"Stay Away From the Polls---You'll Be Sorry"
The Crimson White
April 20, 1945
Only 700 students voted in last year's SGA elections. The enrollment was then about 2200.
That gets worse the longer you think about it.
This year there is up for approval an amendment to the constitution providing for the the re-activization of the Cotillion club.
This amendment is the result of much work on the part of the Student Senate and the Administration. It is a compromise measure arrived at after many hours of discussion, consultation and recommending.
The present administration refused to tolerate the old system where at least a few students  exorbitant profits from dances. Students felt that the new system was irksome and repressive to initiative because profits were limited to $7.50
So, the compromise system whereby not-so-limited profits can be amassed was finally worked out.
Now all the work and the time and the sweat that the people spent in drawing up these plans for the compromise system will be to no avail if the student body fails to vote in the election.
Twice the Board of Publications has tried to get the constitution amended for the benefit of the Rammer Jammer and twice it failed to pass--simply because too few students voted in the student government elections.
This Cotillion club amendment may fail--for the same reason…if not enough students vote in the election Tuesday.
For years, students have had a most disdainful attitude toward Student government offices.
"SGA never does anything anyway," they say. "They're just a bunch of figure heads."
When less than one-third of the student body votes in a general election--that student body has no right to complain of any officers elected or anything that those officers do.
It is true that SGA executive councils have been singularly noted for a lack of efficient action on many student problems--this was not the fault of the people who held the presidency of the Student Government Association but fault of the whole student body.
Nobody believed in it--nobody thought that SGA could do anything.
It is that same "don't give a damn" attitude that has permeated the student body of the University of Alabama for years.
That attitude is the reason why we have no school spirit. That attitude is the reason the honor system won't work. That attitude is responsible for the truth of the charge that we have no initiative.
At this point it is like whispering into an empty cavern to urge each student to vote.

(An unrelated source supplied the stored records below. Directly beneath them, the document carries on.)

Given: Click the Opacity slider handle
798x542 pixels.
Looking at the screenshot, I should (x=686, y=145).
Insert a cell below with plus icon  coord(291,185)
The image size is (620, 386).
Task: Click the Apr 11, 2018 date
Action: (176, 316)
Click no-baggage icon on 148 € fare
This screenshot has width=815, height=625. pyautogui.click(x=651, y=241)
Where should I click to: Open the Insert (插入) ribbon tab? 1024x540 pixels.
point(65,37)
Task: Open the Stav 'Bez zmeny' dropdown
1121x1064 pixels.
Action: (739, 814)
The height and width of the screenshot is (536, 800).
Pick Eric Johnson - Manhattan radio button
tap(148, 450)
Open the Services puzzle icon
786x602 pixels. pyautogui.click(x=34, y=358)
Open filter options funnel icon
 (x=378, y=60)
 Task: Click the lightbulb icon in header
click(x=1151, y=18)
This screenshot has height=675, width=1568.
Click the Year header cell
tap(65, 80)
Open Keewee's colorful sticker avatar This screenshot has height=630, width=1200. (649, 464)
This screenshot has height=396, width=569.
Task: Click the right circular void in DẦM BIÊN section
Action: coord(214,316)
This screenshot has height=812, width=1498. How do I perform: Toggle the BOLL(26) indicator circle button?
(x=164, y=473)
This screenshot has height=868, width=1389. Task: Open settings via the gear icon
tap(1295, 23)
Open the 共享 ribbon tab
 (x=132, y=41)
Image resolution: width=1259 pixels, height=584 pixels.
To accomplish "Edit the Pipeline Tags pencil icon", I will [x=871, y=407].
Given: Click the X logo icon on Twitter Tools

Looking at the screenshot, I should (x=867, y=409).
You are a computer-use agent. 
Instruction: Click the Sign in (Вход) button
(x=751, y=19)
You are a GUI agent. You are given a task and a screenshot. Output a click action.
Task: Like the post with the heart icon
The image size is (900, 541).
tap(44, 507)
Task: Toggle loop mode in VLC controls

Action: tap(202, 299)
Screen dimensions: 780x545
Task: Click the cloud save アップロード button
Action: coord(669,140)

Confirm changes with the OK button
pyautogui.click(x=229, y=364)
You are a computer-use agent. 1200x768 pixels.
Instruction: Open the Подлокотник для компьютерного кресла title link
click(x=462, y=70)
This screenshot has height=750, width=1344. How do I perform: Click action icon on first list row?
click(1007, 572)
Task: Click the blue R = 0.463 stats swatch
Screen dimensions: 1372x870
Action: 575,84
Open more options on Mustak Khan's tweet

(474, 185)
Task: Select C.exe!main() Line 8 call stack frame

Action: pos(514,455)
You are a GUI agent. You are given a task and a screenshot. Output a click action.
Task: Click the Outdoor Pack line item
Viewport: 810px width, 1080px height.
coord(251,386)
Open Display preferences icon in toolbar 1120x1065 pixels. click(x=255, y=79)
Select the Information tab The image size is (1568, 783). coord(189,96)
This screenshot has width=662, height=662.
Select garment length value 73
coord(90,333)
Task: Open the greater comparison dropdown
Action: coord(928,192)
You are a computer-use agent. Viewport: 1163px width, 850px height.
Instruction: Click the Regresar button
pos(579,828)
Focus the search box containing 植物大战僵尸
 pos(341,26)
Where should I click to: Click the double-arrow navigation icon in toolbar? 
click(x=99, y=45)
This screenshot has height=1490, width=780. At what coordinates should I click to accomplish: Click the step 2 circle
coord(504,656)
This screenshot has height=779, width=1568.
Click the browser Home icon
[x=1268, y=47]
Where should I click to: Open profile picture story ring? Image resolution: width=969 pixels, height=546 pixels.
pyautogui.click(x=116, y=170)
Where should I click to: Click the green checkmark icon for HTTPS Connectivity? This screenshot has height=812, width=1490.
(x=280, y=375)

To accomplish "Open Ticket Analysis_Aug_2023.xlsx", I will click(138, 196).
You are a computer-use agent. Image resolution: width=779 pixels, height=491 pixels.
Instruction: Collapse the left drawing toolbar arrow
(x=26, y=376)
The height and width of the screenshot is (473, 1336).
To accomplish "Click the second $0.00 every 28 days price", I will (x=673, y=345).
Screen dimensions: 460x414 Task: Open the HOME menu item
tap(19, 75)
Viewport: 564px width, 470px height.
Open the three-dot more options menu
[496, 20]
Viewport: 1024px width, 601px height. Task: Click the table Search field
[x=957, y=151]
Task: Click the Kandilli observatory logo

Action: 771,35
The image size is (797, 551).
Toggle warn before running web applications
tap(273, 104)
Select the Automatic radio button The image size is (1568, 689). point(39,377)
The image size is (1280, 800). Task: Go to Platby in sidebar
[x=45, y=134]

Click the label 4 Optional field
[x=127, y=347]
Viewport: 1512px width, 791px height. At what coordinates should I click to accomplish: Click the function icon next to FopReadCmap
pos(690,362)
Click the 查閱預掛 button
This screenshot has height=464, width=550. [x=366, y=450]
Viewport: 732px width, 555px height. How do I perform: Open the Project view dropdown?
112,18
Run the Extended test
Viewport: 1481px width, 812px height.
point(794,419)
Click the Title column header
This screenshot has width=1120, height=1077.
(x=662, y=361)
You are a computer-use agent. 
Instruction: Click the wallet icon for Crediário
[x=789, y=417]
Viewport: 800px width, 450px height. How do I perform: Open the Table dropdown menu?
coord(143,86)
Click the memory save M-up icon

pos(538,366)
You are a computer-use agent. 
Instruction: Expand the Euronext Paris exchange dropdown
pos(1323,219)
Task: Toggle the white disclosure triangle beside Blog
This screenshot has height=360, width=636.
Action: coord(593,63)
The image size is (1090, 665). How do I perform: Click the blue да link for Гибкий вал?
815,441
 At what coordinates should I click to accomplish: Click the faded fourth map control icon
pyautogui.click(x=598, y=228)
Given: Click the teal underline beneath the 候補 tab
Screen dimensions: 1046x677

There are facing the student body a thousand problems. Something must be done about a recreational program, the honor system, student participation and stands on various academic questions. It is the time for a vigorous and active Student Government council.
…But more than that it is time for a vigorous and informed student body.
For the first time--as far as we know--the candidates for SGA president have stated their aims and their goals. This indicates that there are progressive and thoughtful candidates for the presidency.
But that is not enough. The entire student body must consider this election carefully, must do more than be mere spectators.
If only 700 people vote in this election as they did last year--the Cotillion club amendment will fail to pass. Not only that the student body will have demonstrated once more that it does not matter to them who their student leaders are.
"What does it matter," they say, "it's all machine politics."
It is not all machine politics. But if two-thirds of the student body do not vote, it might as well be.
The machine should be commended for at least putting up candidates and seeing that their people vote. That is probably more than any other group will do. For that they should be commended.
Tuesday is a day of judgment--judgment of the student body. If they are content with the lethargic state of affairs of the last few years--they will stay away from the polls.
If they are behind the members of the Student Senate, if they are at all interested in an intelligent, responsible student government association, they will demonstrate it by going to the game room and voting.